» Stored data entries:

★ ★ ★ ★ ★ ★ ★

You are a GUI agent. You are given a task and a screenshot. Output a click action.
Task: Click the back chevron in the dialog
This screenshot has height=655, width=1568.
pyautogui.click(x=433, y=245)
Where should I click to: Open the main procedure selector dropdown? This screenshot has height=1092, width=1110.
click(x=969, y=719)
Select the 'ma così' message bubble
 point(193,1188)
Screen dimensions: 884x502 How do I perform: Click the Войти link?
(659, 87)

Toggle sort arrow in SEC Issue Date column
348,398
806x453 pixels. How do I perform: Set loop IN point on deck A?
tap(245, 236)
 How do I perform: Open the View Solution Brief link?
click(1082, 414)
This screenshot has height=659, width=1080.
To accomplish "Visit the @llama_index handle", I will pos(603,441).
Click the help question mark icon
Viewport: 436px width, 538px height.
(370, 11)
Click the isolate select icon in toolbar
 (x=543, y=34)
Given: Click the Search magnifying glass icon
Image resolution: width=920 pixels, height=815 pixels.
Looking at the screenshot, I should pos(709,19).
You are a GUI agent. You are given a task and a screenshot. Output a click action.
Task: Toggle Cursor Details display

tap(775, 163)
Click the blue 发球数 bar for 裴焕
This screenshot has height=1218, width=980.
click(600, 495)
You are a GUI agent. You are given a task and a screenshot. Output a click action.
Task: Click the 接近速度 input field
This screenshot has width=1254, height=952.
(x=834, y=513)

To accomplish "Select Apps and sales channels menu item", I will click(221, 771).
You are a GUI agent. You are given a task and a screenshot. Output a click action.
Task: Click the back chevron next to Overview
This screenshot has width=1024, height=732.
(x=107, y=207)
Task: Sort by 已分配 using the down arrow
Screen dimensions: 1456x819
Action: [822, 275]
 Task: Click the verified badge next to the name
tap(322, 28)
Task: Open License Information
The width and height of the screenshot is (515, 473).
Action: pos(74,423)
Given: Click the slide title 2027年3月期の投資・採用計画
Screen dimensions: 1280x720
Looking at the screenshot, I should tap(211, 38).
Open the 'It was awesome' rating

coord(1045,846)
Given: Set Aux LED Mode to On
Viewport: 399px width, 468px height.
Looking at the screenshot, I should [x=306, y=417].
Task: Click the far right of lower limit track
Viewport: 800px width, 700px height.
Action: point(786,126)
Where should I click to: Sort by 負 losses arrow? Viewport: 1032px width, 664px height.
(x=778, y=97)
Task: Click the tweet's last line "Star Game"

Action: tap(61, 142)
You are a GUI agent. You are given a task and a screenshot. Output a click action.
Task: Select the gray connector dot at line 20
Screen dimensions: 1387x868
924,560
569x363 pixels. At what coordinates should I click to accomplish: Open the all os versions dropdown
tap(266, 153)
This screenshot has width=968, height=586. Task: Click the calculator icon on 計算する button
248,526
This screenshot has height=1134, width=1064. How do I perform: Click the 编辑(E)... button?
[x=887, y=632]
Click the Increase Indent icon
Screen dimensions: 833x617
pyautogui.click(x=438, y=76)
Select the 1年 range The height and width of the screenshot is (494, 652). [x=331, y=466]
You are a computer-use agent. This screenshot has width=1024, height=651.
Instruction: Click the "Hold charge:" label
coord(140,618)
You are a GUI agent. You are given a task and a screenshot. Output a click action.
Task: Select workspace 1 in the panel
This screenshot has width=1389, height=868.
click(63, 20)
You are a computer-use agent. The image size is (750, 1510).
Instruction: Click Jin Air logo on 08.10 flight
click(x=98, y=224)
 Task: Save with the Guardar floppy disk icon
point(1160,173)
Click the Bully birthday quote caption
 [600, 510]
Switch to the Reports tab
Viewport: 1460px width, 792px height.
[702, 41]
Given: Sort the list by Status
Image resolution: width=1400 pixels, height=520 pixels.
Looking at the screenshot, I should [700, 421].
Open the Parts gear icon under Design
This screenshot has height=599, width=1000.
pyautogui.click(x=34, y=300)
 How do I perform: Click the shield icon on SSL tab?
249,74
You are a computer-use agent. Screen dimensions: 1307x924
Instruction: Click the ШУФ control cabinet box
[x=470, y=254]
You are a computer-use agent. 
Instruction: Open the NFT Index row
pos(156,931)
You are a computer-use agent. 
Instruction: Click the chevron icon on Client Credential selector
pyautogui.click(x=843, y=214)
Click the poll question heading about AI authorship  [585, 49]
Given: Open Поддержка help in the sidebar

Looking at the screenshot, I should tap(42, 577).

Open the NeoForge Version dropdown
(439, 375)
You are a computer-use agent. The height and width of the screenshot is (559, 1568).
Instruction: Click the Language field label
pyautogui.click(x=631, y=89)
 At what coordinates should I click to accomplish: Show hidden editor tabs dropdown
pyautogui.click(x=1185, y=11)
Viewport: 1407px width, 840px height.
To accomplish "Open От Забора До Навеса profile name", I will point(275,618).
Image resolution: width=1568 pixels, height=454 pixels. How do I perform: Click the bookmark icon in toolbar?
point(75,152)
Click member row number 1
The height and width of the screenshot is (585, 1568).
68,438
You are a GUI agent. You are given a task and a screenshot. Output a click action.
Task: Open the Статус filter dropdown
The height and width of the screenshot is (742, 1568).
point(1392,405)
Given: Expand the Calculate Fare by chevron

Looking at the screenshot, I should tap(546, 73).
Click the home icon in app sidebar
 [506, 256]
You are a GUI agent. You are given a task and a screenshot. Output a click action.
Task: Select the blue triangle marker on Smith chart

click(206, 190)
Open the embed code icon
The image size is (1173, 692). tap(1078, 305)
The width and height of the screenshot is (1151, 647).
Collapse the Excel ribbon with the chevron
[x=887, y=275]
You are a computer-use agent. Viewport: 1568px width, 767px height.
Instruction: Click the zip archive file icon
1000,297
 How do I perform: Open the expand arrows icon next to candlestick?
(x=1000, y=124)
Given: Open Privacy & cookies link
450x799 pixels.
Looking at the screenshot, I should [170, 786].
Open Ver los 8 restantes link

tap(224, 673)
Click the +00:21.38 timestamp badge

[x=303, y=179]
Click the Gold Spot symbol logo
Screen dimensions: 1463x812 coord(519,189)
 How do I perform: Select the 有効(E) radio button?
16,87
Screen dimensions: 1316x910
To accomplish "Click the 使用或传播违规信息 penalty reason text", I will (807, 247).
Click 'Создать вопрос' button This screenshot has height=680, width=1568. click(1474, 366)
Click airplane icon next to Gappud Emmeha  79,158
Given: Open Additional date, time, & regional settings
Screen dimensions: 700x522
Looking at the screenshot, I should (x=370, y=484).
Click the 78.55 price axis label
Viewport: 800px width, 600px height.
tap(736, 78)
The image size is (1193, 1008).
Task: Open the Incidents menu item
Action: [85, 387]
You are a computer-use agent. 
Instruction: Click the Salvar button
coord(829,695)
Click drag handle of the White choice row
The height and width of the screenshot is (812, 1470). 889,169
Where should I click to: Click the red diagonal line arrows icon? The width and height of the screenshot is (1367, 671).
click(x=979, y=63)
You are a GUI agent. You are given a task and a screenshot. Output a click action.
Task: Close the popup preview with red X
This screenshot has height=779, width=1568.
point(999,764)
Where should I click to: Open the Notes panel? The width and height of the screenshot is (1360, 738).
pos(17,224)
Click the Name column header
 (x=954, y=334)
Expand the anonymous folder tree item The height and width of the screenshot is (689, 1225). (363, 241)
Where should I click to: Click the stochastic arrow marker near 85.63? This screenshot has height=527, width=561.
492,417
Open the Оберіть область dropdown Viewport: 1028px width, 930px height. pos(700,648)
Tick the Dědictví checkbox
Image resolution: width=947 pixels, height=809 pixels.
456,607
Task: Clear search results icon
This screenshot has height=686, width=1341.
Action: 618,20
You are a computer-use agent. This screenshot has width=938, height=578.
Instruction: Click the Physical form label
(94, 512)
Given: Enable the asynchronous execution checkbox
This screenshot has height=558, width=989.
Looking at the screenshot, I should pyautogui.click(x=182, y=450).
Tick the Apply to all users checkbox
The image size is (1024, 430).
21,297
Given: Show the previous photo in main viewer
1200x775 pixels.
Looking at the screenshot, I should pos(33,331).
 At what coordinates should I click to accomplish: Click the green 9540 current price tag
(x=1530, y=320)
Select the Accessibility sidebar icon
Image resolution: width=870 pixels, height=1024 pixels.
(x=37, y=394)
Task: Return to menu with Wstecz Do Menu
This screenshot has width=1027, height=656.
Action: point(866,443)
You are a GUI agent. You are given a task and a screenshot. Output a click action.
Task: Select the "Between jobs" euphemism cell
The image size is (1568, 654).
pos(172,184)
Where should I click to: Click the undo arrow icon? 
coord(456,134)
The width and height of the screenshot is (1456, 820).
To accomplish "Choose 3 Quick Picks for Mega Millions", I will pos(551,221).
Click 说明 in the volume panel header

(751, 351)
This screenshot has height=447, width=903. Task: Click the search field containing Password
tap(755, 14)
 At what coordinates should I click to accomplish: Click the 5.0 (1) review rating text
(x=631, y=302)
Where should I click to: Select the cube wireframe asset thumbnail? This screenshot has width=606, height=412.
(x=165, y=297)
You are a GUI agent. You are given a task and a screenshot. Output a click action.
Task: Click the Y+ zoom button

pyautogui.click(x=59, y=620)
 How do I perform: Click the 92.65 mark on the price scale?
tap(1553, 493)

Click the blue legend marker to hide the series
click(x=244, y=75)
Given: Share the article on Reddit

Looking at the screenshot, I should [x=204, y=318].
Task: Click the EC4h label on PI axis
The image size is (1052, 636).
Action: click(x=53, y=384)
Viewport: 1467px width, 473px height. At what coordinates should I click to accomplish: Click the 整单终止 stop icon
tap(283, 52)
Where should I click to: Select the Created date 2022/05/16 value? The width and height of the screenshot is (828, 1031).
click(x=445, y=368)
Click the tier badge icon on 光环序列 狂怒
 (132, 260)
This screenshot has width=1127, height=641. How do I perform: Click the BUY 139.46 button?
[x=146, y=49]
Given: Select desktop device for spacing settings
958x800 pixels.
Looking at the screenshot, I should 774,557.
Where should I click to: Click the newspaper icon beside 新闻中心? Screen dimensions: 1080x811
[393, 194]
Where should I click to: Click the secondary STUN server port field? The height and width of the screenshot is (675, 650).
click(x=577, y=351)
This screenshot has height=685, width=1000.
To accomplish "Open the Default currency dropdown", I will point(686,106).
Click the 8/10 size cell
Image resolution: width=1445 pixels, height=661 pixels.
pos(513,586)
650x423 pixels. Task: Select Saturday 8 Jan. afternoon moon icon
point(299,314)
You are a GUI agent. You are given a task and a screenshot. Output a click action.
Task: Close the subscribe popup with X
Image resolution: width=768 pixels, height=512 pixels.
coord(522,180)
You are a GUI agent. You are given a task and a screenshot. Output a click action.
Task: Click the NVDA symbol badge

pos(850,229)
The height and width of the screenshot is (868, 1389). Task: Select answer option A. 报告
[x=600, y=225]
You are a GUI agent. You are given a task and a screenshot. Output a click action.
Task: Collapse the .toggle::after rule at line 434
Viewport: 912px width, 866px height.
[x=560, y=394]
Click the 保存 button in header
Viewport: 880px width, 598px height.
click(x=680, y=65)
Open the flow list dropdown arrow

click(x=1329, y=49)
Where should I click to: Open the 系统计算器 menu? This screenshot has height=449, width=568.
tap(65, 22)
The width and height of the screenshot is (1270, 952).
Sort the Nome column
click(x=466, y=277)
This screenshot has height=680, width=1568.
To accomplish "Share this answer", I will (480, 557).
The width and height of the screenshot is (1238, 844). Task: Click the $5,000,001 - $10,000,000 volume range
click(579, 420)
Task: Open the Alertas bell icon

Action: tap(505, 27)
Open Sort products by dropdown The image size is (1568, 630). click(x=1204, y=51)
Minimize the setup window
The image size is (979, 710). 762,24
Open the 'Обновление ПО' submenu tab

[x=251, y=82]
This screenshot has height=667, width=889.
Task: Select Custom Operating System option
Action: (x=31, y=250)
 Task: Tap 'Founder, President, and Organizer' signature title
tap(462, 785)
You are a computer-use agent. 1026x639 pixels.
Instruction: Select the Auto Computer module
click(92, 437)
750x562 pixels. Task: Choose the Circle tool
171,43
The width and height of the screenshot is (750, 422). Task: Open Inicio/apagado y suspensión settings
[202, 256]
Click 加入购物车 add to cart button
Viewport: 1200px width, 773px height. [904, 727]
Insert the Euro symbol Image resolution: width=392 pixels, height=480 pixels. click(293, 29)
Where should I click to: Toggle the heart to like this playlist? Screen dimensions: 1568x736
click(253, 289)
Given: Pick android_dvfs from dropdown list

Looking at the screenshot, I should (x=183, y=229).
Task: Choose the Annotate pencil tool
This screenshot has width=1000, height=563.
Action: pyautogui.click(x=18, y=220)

★ ★ ★ ★ ★ ★ ★

» What this task involves:
Taking the entries above, print exactly the lines starting at the line with "Tick the Dědictví checkbox" and ending at the line with "Given: Enable the", both included.

» Completed task:
Tick the Dědictví checkbox
Image resolution: width=947 pixels, height=809 pixels.
456,607
Task: Clear search results icon
This screenshot has height=686, width=1341.
Action: 618,20
You are a computer-use agent. This screenshot has width=938, height=578.
Instruction: Click the Physical form label
(94, 512)
Given: Enable the asynchronous execution checkbox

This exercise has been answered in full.